Nessa primeira etapa, Curitiba ainda apresentou um ritmo mais lento da vacinação devido à limitação da quantidade de vacinas.

“Temos condições e estamos preparados para vacinar mais de 15 mil pessoas por dia se houver doses. Só precisamos que as vacinas cheguem”, disse Márcia Huçulak, secretária de Saúde de Curitiba.

Nesse sentido, prefeitos e governadores de todo o país pressionam o governo federal. Nesta sexta, o ministro Eduardo Pazuello esteve em reunião com a FNP (Frente Nacional dos Prefeitos). O prefeito de Curitiba, Rafael Greca (DEM) participou da videoconferência após enviar carta ao presidente Jair Bolsonaro (sem partido) solicitando mais doses da vacina.

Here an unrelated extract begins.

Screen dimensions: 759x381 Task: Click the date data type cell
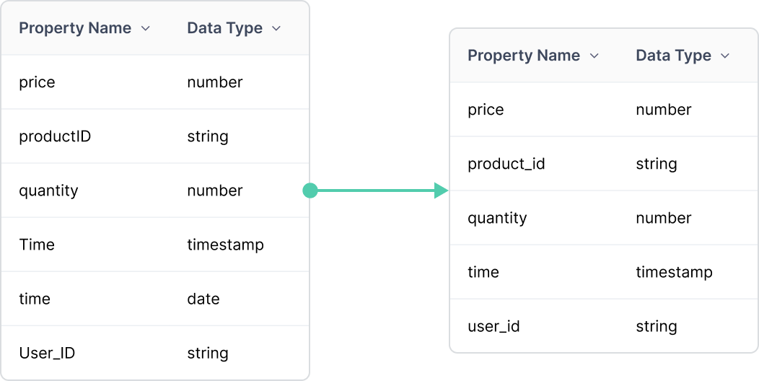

Greca pediu que os profissionais de Educação sejam incluídos no grupo prioritário do Plano Nacional de Imunização, além de pressionar por mais vacinas. “Se Curitiba tivesse 15 mil doses diárias, a cidade estaria imunizada em três meses. O que não podemos é criar expectativa da vacina para os grupos e não ter a vacina”, disse o prefeito.

Até o momento, Curitiba acumula 135.088 casos e 2.796 mortes por covid-19. A cidade está sob a bandeira amarela, que determina medidas mais flexíveis aos diversos setores.